Swap every "How do I perform" in the lines below for "How can I carry out", and reproduce the lines with nothing else changed.

== MATERIAL PROVIDED ==

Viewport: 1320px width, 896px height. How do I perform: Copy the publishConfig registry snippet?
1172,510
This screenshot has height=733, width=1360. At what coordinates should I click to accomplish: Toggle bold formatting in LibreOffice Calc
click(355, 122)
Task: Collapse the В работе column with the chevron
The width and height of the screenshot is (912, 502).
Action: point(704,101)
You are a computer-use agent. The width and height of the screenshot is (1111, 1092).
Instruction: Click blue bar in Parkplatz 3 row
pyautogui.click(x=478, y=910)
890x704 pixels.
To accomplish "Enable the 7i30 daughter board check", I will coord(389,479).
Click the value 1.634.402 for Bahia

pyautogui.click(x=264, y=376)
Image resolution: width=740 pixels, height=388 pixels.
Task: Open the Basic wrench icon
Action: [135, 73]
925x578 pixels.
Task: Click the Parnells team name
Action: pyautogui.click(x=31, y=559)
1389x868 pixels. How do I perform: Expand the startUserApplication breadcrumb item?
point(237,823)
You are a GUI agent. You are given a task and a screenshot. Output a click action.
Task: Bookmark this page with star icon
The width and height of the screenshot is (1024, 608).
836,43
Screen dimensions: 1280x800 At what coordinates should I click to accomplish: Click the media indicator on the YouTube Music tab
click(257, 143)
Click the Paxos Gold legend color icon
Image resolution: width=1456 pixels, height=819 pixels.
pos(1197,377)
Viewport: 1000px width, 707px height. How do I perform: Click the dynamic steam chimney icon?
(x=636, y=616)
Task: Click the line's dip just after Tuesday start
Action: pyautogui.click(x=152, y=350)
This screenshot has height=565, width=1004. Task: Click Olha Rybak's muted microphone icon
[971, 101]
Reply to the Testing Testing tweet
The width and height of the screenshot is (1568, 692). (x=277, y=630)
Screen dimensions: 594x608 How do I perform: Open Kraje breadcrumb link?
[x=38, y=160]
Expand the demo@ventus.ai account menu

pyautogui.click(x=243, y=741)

===

▶ _SOLUTION FOR THIS TASK_:
Viewport: 1320px width, 896px height. How can I carry out: Copy the publishConfig registry snippet?
1172,510
This screenshot has height=733, width=1360. At what coordinates should I click to accomplish: Toggle bold formatting in LibreOffice Calc
click(355, 122)
Task: Collapse the В работе column with the chevron
The width and height of the screenshot is (912, 502).
Action: point(704,101)
You are a computer-use agent. The width and height of the screenshot is (1111, 1092).
Instruction: Click blue bar in Parkplatz 3 row
pyautogui.click(x=478, y=910)
890x704 pixels.
To accomplish "Enable the 7i30 daughter board check", I will coord(389,479).
Click the value 1.634.402 for Bahia

pyautogui.click(x=264, y=376)
Image resolution: width=740 pixels, height=388 pixels.
Task: Open the Basic wrench icon
Action: [135, 73]
925x578 pixels.
Task: Click the Parnells team name
Action: pyautogui.click(x=31, y=559)
1389x868 pixels. How can I carry out: Expand the startUserApplication breadcrumb item?
point(237,823)
You are a GUI agent. You are given a task and a screenshot. Output a click action.
Task: Bookmark this page with star icon
The width and height of the screenshot is (1024, 608).
836,43
Screen dimensions: 1280x800 At what coordinates should I click to accomplish: Click the media indicator on the YouTube Music tab
click(257, 143)
Click the Paxos Gold legend color icon
Image resolution: width=1456 pixels, height=819 pixels.
pos(1197,377)
Viewport: 1000px width, 707px height. How can I carry out: Click the dynamic steam chimney icon?
(x=636, y=616)
Task: Click the line's dip just after Tuesday start
Action: pyautogui.click(x=152, y=350)
This screenshot has height=565, width=1004. Task: Click Olha Rybak's muted microphone icon
[971, 101]
Reply to the Testing Testing tweet
The width and height of the screenshot is (1568, 692). (x=277, y=630)
Screen dimensions: 594x608 How can I carry out: Open Kraje breadcrumb link?
[x=38, y=160]
Expand the demo@ventus.ai account menu

pyautogui.click(x=243, y=741)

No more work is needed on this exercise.